The effects of mechanical pruning on fruit yield and quality in 'Star Ruby' grapefruit


Yildirim B., YEŞİLOĞLU T. , Incesu M. , Kamiloglu M., OZGUVEN F., TUZCU O., ...Daha Fazla

JOURNAL OF FOOD AGRICULTURE & ENVIRONMENT, cilt.8, ss.834-838, 2010 (SCI İndekslerine Giren Dergi) identifier identifier

  • Cilt numarası: 8 Konu: 2
  • Basım Tarihi: 2010
  • Dergi Adı: JOURNAL OF FOOD AGRICULTURE & ENVIRONMENT
  • Sayfa Sayıları: ss.834-838

Özet

Increasing the high-quality yield of a cultivated fruit species is an important method for improving its ability to compete in world markets. A high fruit yield and an increase in the proportion of marketable fruit will aid in obtaining the market objectives for the species. To this end, pruning is a very important horticultural practice. Mechanical pruning has numerous advantages over classical pruning, such as enabling control over the tree size and providing mechanization in large and dense orchards that make hand pruning applications difficult and expensive. Mechanical pruning is used widely in developed countries for many horticultural crops including citrus. In Turkey, established citrus orchards generally have dense foliage and planting, making pest and disease management very difficult. It is necessary to improve orchard management and to introduce new technologies to production areas. Thus, the introduction of mechanical pruning into Turkish citrus orchards may have the potential to improve production. In this study, our aim was to determine the effects of mechanical pruning applications on the 'Star Ruby' grapefruit, the most commonly grown grapefruit variety in Turkey. Our pruning treatments included the following: 1) hedging, 2) topping and 3) hedging and topping. The study was carried out with thirteen-year-old Star Ruby grapefruit trees that were budded onto local sour orange (Citrus aurantium L.) rootstock.
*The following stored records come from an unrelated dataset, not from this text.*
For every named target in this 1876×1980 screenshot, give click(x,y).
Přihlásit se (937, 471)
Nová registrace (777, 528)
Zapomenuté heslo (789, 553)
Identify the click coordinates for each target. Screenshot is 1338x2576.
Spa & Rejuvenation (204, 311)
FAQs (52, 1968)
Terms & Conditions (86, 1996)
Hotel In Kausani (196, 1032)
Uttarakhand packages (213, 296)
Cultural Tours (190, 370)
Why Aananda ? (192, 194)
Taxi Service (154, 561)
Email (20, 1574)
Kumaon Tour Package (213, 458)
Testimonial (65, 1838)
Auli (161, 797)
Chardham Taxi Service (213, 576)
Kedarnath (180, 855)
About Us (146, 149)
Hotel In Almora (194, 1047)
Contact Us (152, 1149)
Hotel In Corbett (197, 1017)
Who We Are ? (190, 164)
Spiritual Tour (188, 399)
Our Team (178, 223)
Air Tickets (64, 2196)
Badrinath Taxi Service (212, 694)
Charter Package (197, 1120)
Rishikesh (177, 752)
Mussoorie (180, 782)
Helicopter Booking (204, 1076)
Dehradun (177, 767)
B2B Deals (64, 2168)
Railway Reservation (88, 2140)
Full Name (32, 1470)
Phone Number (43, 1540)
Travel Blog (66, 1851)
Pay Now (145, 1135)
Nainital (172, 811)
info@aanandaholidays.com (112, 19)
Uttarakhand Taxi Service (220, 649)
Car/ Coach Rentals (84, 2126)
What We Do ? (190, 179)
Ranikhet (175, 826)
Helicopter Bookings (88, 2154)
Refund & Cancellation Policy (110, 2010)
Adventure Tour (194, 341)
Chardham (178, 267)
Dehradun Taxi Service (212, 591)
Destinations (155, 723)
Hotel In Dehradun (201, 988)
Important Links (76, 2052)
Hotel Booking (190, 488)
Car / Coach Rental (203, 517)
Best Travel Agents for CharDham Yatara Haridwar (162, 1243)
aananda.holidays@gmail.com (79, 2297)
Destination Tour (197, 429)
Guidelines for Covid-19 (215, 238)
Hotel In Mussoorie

The trees were planted using semi-dense spacing (8 m x 4 m) in orchards established in Adana between 2004 and 2006. The orchard was then mechanically pruned each year. Our results indicate that the highest yield was obtained from the topping-hedging treatment, while the lowest yield was obtained from the topping treatment. Mechanical pruning, especially the topping treatment, increased the fruit size as compared to the control. Taken together, our results demonstrate that mechanical pruning is a potential option for grapefruit planted in semi-dense orchards. The small decrease in yield due to the mechanical pruning may have been caused by the repeated application over three years.